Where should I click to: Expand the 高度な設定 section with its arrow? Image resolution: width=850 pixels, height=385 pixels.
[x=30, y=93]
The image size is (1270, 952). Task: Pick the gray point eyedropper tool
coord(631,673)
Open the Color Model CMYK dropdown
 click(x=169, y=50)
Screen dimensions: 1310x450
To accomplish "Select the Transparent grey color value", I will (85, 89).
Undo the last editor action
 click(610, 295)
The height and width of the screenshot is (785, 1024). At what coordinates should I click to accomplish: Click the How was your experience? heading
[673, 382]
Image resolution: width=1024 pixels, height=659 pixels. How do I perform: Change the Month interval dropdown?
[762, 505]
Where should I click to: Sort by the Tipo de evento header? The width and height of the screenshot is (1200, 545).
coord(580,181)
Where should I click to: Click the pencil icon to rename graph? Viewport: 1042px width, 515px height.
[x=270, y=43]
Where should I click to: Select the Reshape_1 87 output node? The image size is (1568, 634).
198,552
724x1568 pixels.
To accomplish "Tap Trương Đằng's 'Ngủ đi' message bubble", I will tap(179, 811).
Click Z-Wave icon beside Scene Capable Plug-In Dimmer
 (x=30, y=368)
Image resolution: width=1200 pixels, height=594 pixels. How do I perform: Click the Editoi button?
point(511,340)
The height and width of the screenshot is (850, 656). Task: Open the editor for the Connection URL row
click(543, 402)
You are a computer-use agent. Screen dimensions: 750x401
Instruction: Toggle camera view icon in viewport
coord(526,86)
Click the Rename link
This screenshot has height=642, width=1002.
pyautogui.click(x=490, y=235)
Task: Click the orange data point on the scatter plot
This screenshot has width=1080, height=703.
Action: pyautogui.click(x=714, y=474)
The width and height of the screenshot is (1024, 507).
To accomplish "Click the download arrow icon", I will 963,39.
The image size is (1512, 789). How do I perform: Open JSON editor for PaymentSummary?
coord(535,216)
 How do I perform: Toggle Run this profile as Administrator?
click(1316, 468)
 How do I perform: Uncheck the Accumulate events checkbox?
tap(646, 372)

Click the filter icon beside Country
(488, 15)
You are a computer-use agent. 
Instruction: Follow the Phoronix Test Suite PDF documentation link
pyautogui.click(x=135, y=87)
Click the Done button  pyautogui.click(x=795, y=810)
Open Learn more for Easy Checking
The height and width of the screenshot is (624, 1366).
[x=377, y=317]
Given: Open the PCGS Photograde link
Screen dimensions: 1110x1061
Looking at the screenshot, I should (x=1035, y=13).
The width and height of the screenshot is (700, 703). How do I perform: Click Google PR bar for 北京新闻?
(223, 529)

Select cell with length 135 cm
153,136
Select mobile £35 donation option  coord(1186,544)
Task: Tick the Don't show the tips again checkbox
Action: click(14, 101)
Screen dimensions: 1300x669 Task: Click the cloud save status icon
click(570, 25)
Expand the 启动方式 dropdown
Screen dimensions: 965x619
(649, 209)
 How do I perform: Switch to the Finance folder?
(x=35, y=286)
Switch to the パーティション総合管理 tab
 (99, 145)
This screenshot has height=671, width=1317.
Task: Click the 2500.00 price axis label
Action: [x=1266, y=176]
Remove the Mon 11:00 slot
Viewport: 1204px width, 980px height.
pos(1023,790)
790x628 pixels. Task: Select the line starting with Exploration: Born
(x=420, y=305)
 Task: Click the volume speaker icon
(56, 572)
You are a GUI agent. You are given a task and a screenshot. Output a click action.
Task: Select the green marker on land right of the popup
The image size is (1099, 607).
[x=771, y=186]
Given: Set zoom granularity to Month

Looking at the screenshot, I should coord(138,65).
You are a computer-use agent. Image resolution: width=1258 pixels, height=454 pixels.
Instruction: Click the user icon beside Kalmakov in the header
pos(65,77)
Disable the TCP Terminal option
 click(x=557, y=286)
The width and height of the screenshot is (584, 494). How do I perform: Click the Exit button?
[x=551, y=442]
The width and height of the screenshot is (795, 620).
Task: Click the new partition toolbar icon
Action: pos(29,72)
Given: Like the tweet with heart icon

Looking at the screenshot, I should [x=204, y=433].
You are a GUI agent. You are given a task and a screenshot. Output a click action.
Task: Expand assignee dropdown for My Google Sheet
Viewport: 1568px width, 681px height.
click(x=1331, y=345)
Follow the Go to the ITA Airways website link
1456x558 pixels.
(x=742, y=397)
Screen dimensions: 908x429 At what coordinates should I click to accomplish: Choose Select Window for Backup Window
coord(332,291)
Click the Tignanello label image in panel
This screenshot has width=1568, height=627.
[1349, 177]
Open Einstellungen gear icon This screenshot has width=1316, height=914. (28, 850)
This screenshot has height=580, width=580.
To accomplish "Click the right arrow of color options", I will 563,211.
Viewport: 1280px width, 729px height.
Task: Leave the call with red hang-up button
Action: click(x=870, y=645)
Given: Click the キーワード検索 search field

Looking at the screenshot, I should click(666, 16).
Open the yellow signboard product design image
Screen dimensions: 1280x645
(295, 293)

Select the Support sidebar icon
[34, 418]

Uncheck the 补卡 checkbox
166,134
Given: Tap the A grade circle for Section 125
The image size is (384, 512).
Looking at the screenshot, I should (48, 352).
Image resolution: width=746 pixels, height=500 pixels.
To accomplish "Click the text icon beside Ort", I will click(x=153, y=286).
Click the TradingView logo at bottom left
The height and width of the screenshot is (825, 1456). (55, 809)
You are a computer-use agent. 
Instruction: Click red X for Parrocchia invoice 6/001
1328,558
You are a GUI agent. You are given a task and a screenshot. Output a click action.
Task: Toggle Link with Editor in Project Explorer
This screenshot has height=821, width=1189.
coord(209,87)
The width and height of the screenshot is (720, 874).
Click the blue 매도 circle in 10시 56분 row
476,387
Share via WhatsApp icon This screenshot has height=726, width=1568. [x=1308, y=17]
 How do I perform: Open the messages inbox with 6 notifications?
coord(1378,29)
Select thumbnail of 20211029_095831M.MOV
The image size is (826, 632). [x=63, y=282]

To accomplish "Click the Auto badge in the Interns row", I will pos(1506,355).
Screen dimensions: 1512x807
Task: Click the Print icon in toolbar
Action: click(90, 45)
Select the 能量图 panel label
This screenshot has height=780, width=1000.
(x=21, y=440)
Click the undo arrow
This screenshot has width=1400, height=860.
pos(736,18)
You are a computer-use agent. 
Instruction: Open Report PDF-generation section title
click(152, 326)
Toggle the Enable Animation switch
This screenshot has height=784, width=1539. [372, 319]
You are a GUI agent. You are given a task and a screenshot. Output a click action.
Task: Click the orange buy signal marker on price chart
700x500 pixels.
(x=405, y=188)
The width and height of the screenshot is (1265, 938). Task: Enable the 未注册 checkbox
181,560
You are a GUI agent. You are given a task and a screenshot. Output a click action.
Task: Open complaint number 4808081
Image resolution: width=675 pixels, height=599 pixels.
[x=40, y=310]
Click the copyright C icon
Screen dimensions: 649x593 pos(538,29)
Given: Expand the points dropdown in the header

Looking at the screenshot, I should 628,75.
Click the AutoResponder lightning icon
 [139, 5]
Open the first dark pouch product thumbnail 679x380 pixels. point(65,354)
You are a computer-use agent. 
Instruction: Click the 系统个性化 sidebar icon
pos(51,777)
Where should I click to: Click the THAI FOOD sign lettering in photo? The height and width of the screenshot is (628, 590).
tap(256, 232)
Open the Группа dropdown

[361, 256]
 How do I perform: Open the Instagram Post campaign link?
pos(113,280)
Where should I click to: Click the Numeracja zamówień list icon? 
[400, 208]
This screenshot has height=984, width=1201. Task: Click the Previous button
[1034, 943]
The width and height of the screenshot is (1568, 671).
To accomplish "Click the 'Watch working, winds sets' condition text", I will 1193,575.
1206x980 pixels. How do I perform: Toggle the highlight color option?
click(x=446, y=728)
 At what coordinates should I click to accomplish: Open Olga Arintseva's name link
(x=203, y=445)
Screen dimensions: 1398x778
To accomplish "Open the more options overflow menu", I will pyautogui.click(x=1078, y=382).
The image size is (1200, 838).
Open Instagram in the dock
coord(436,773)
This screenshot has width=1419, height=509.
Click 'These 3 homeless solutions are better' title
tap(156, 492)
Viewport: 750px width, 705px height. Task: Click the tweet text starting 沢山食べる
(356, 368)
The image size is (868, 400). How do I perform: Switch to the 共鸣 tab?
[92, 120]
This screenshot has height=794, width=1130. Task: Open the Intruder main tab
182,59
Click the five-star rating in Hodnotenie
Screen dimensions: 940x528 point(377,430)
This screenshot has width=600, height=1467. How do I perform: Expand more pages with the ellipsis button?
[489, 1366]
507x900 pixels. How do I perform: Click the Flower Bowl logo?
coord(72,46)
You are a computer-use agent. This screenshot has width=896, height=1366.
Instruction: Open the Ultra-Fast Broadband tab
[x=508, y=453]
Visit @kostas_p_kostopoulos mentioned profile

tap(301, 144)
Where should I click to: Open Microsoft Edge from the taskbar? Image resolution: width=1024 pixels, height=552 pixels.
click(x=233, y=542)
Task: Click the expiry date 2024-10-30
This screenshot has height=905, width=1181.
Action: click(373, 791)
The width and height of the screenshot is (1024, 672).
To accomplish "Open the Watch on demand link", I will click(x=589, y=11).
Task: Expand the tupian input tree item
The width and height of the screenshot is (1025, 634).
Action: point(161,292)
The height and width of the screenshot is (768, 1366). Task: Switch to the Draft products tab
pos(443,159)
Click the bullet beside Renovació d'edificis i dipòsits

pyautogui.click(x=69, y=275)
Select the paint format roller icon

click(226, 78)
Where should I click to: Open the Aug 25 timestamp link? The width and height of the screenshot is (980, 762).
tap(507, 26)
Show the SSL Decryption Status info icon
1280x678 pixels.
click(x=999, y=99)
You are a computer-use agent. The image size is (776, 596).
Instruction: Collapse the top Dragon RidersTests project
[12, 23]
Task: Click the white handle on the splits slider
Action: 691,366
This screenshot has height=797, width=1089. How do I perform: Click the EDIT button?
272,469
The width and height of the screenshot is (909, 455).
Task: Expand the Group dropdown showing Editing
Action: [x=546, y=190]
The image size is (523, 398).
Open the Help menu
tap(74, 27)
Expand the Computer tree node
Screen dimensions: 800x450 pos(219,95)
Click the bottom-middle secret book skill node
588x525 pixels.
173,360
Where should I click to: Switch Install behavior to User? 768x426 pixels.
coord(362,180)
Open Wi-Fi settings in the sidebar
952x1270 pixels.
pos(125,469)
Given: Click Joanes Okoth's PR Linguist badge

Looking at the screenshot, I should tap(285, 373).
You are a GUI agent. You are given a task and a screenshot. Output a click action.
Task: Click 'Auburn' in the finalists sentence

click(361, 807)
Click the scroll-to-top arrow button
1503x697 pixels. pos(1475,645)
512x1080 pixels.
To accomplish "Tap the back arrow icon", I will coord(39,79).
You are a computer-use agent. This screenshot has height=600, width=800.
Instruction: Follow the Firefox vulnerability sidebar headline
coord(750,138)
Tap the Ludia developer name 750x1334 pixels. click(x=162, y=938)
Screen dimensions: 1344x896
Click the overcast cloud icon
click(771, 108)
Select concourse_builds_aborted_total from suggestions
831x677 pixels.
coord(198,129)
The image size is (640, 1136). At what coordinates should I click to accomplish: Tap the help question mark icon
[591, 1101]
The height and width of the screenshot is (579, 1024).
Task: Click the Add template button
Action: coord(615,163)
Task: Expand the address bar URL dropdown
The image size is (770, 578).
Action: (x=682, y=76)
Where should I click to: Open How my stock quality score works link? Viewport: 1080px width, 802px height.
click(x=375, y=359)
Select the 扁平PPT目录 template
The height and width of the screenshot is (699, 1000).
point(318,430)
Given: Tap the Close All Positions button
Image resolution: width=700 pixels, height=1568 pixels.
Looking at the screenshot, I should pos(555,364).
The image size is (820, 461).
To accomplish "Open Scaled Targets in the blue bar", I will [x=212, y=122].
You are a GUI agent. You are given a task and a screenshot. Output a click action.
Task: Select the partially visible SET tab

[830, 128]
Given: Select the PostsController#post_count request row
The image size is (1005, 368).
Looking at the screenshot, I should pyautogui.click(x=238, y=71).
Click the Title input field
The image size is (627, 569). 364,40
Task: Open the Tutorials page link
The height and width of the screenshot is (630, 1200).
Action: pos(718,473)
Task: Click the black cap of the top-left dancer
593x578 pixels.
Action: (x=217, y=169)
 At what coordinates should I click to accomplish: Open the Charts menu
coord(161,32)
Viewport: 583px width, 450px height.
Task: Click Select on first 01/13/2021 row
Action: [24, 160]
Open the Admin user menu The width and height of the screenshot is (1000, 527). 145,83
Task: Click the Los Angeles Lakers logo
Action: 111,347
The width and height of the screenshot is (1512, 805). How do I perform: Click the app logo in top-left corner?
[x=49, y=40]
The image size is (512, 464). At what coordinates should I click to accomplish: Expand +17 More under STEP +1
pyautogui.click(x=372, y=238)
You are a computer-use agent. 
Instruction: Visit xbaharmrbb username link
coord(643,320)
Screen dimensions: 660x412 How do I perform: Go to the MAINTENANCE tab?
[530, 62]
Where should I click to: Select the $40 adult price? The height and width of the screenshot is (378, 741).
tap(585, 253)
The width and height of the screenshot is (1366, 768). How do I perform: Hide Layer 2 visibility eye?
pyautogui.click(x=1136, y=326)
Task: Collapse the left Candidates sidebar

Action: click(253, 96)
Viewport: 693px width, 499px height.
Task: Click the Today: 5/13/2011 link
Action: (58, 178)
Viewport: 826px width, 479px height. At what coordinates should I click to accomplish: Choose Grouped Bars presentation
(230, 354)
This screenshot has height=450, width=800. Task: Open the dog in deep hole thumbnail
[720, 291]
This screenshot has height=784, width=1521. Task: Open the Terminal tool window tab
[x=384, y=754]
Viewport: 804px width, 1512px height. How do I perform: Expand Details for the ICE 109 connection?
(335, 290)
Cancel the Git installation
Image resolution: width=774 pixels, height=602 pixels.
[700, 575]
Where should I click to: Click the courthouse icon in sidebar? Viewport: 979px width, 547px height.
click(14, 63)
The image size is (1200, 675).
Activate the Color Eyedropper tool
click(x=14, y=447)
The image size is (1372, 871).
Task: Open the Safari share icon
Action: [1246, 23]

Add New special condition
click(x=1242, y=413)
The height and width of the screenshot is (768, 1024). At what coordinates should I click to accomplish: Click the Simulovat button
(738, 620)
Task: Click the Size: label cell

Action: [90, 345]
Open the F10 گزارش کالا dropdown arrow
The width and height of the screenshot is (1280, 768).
----------
→ WHAT TO PRODUCE
What lines in the data above contain the word "Watch"? Show them all.

→ SOLUTION FOR THIS PROBLEM
To accomplish "Click the 'Watch working, winds sets' condition text", I will 1193,575.
To accomplish "Open the Watch on demand link", I will click(x=589, y=11).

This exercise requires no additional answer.